Part A: Course Overview
Course Title: Big Data Management
Credit Points: 12.00
Terms
Course Code |
Campus |
Career |
School |
Learning Mode |
Teaching Period(s) |
COSC2636 |
City Campus |
Postgraduate |
140H Computer Science & Information Technology |
Face-to-Face |
Sem 1 2016 |
COSC2636 |
City Campus |
Postgraduate |
171H School of Science |
Face-to-Face |
Sem 1 2017, Sem 1 2019, Sem 1 2020 |
COSC2636 |
City Campus |
Postgraduate |
175H Computing Technologies |
Face-to-Face |
Sem 1 2022, Sem 2 2024 |
Course Coordinator: Dr. Zhifeng Bao
Course Coordinator Phone: +61 3 9925 1940
Course Coordinator Email: zhifeng.bao@rmit.edu.au
Course Coordinator Location: 14.9.10
Course Coordinator Availability: By appointment, by email
Pre-requisite Courses and Assumed Knowledge and Capabilities
Recommended Prior Study
You should have satisfactorily completed or received credit for the following course/s before you commence this course:
If you have completed prior studies at RMIT or another institution that developed the skills and knowledge covered in the above course/s you may be eligible to apply for credit transfer.

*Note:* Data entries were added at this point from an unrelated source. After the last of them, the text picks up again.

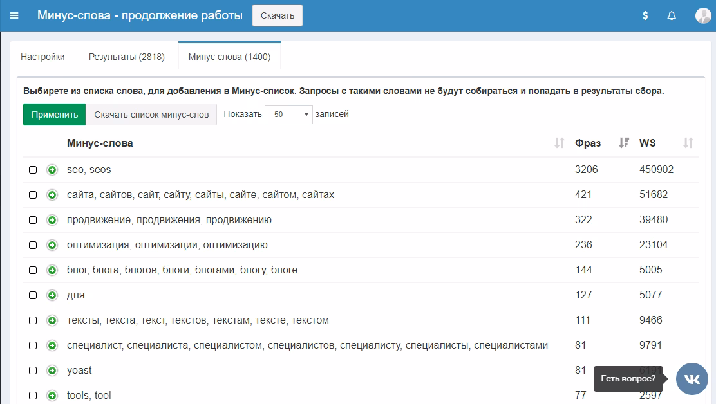The width and height of the screenshot is (716, 404).
Task: Add the 'для' word via plus icon
Action: click(52, 295)
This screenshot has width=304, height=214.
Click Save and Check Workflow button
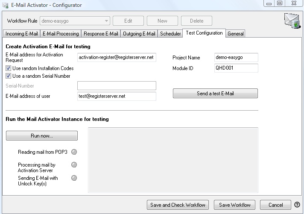pos(178,205)
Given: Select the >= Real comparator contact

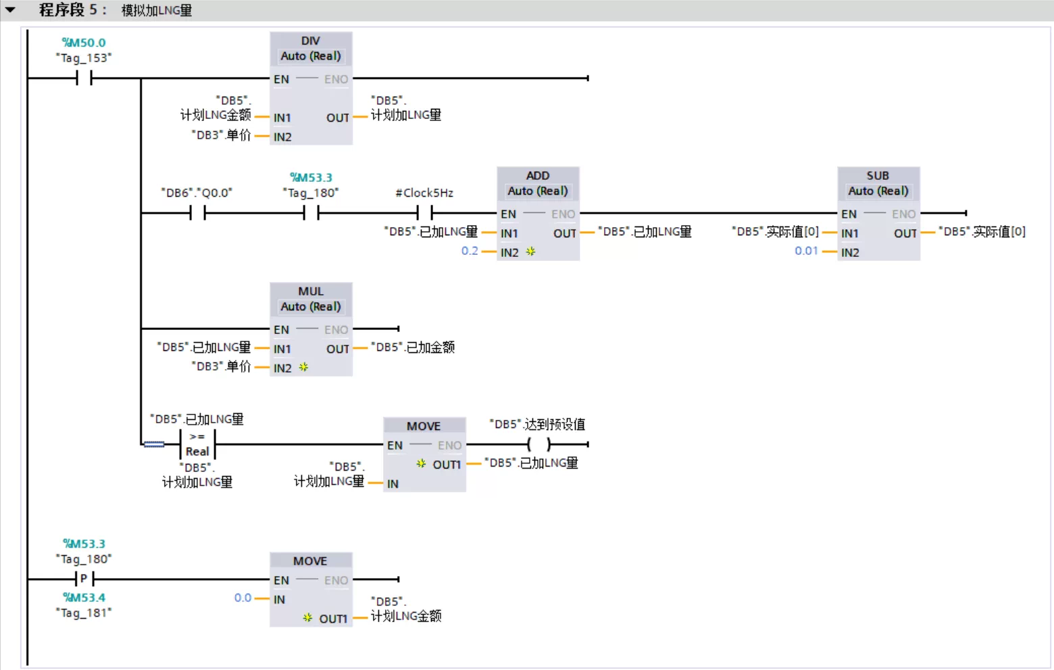Looking at the screenshot, I should tap(198, 444).
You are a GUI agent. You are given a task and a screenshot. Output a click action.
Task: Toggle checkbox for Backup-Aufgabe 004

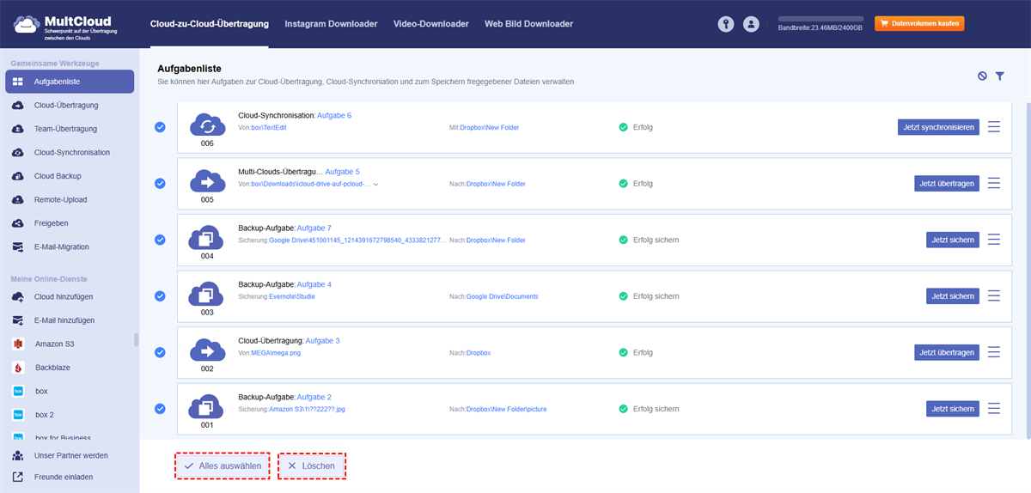click(160, 240)
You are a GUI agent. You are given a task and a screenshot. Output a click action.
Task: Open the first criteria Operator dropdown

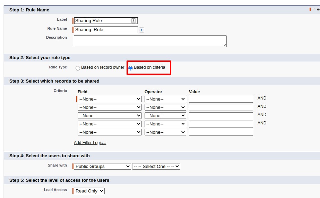point(165,99)
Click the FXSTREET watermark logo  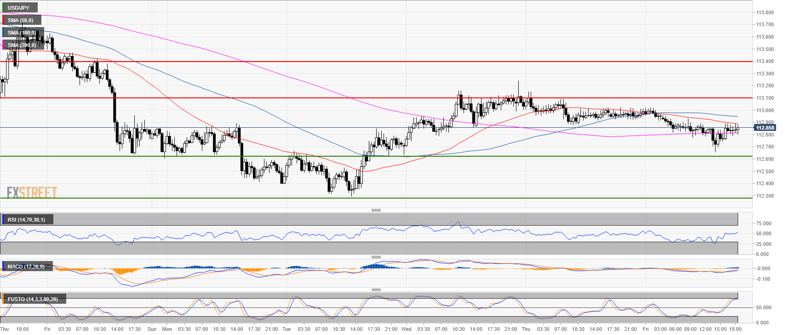click(32, 192)
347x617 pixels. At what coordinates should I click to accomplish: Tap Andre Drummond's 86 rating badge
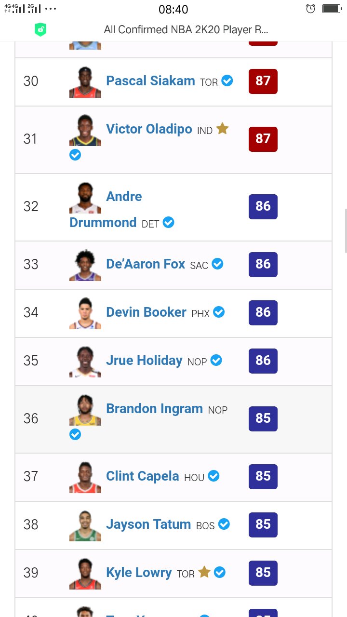click(263, 206)

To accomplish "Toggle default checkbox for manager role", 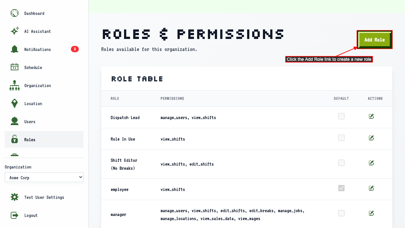I will [341, 213].
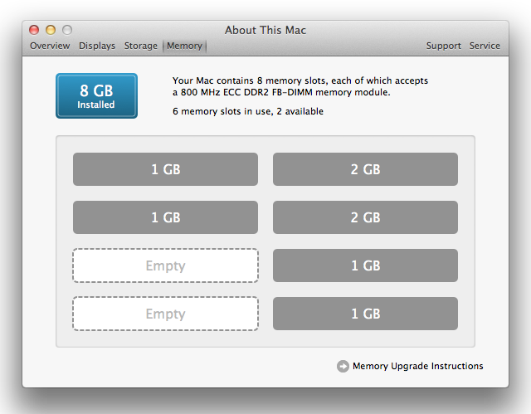531x414 pixels.
Task: Close the About This Mac window
Action: click(34, 30)
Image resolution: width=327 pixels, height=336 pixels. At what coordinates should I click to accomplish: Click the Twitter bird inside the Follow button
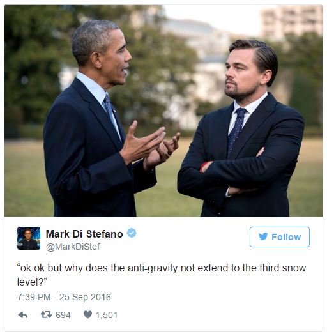pyautogui.click(x=263, y=237)
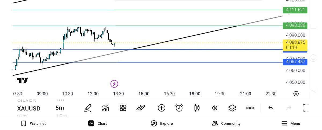Start bar replay with the rewind icon
The image size is (322, 130).
pos(214,108)
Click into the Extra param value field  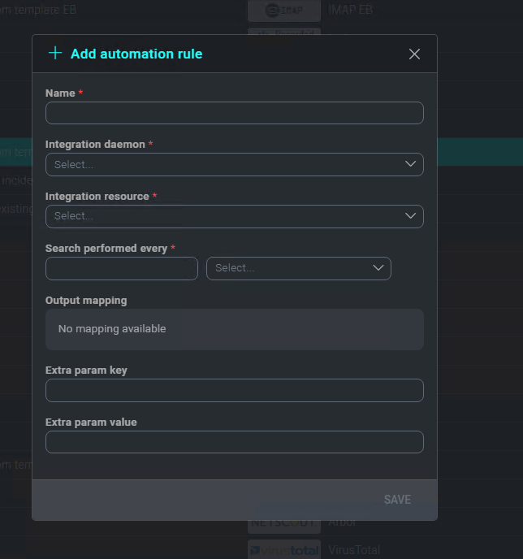click(234, 442)
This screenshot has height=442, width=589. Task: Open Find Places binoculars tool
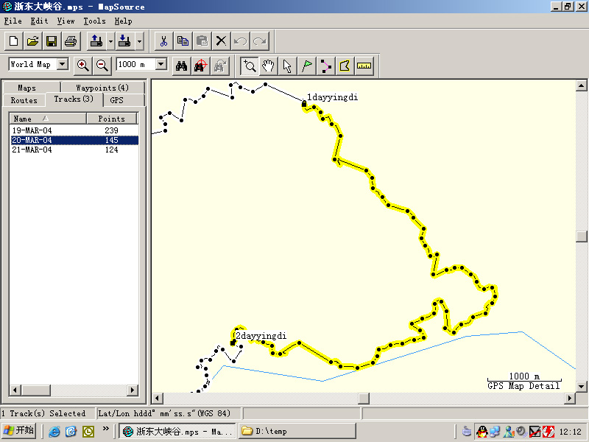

Alternatively, if you have prior relevant work experience that developed the skills and knowledge covered in the above course/s you may be eligible for recognition of prior learning.
Please follow the link for further information on how to apply for credit for prior study or experience.
Recommended Concurrent Study
It is recommended to undertake the following course/s at the same time as this course as it contains areas of knowledge and skills which are implemented together in practice.
Alternatively, if you have the equivalent skills and knowledge covered in the above course/s you may be eligible for recognition of prior learning.
Please contact your course coordinator for further details.
Course Description
This course builds on skills gained in database management systems and gives students an in-depth understanding of a wide range of fundamental Big Data Management systems. In particular, this course focuses on the “variety” of the 3Vs in big data, where how to store, index and query various types of data (structured, unstructured, geo-spatial and time series data) in a real-world application. Moreover, this course introduces end-to-end infrastructure to solve big data management problems, which include data cleaning, data integration, data update, query processing (top-k query, k-nearest neighbour query, range query, point query), data visualization, data crowdsourcing, from front-end to back-end. The students are expected to establish the skills to extract core efficiency/scalability challenges from a real-life application scenario, in order to identify and address the bottleneck of a big data management system. This course establishes a strong working knowledge of the concepts, techniques and products associated with Big Data. The main focus is on specialized storage models, indexing techniques, efficient and scalable algorithm designs for query processing, to work with a variety of Big Data. Students will learn the core functionality of each major Big Data component and how they integrate to form a coherent solution with business benefit. Hands-on programming and algorithm design exercises aim to provide insight into what the tools do so that their role in Big Data systems can be understood. The course keeps a good balance between algorithmic and systems issues. The algorithms discussed in this course involve methods of organising big data for efficient complex computation for data with big variety.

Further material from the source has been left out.